Excerpt:
= Beginning of Section =

When we bought our Chambre d’Hote in the Languedoc in 2006 we very quickly became aware that the dominant use of the land here was to cultivate the grape and the outstanding product of the area was wine.
One of the very few vineyards in our immediate area, of which we had previously heard, was Cazal Viel. Their wine was starting at that time to be sold in the Irish market and had been taken up by several of the large supermarkets.
Their vineyard, which is within the borders of the St. Chinian appellation, is about 10 km from our village and hidden in a shallow valley of the Garrigue (the rough moorland of the Languedoc).
This area has been planted with vines since the beginning of the thirteenth century, originally by the monks from nearby Fontcaude Abbey and since 1791 by the Miquel family. It is now run by Henri and Laurent Miquel the seventh and eighth generation, respectively, of the family. They now are the largest private producers in the St. Chinian area.
Laurent initially decided not to follow the family wine trade and had qualified as an engineer and was planning to work in Sheffield when he met a young Irish girl, Neasa Corish, from Foxrock in Dublin, who was working as an au pair in the nearby seaside town of Valras Plage. Theirs was a holiday romance which lasted well and six years later, having completed a Physics degree in Trinity College Dublin, Neasa moved out to France to be with him.
Laurent had, by this time decided to return to work in the family business and had become one of the young wine makers who were taking advantage of the volatility in the wine market of the Languedoc to move in new directions.
Languedoc wines were a victim of their own success. They had traditionally cornered the lower end of the market at a time when the French, never happy with the purity of their water, drank wine as a safer option to quench their thirst.

= End of Section =

The data:
= Beginning of Section =

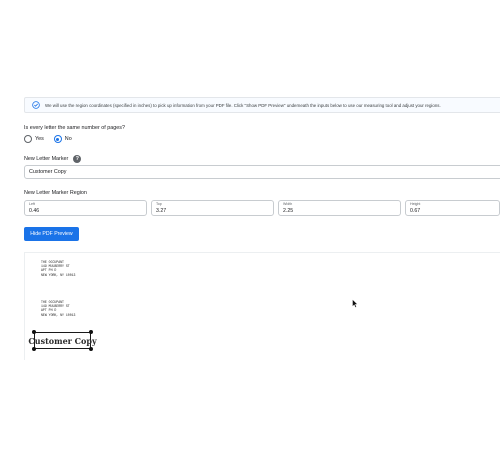 This screenshot has height=450, width=500. I want to click on marker-region-box: Customer Copy, so click(62, 340).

= End of Section =

Tasks for this exercise:
A: Repeat the Languedoc vineyard account from the sentence that has "One of the very" and stop after "of the Languedoc).". Swap "supermarkets" for "wine shops".
B: Write what comes next in the Languedoc vineyard account, going on from its last sentence.

Set of answers:
A:
One of the very few vineyards in our immediate area, of which we had previously heard, was Cazal Viel. Their wine was starting at that time to be sold in the Irish market and had been taken up by several of the large wine shops.
Their vineyard, which is within the borders of the St. Chinian appellation, is about 10 km from our village and hidden in a shallow valley of the Garrigue (the rough moorland of the Languedoc).

B:
Time had caught up with them in the sixties and seventies. The importing of cheap wines from Australia and the Americas had eaten into their market. Also the French saw that their consumption of wine was not perhaps as healthy as they thought and this resulted in the average annual consumption of wine going, in a very short period of time, from 200 litres to around 40 litres per person.
The traditional wines of the area were strong reds and Laurent and Neasa went out on a limb to introduce white wines into this red dominated area. To this end Laurent planted Viognier grapes in Cazal Viel. This delicate flavoured wine was traditionally grown in Condrieu on the Rhone, an area much wetter than the Languedoc Garrigue that was dried by the by the Tramontane wind which blew down between the Pyrenees to the south and the Montagnes Noirs to the North.
Laurent set up large reservoirs on their land and was able to gather enough water in the winter to keep these vines drip irrigated during the summer.
Pleased with the success of the Viognier the Miquels made a further incursion into the white wine market by planting the Spanish Alberino grapes in another vineyard near Lagrasse. This has also proved a great success.
Neasa told us a story about one of the reasons that she and Laurent were inspired to start afresh and change and modernise their production in Cazal Viel.
After Laurent went back into the family business he met an old student friend whose father was investing heavily in a vineyard in Bordeaux. Laurent suggested he could invest more profitably in the Languedoc.
The man advised him that he would never make wines “with finesse” in the Languedoc. Laurent was determined to prove him wrong.
Wine experts like Jancis Robinson and Andrew Jefford would agree that the Languedoc wines of today have proved Laurent right.
It is pleasing to contemplate that, because these young Vignerons were prepared to change dramatically the direction of their business and move from the old reds that had been their tradition towards modern whites, they are now enjoying the successful fulfilment of their ambitions.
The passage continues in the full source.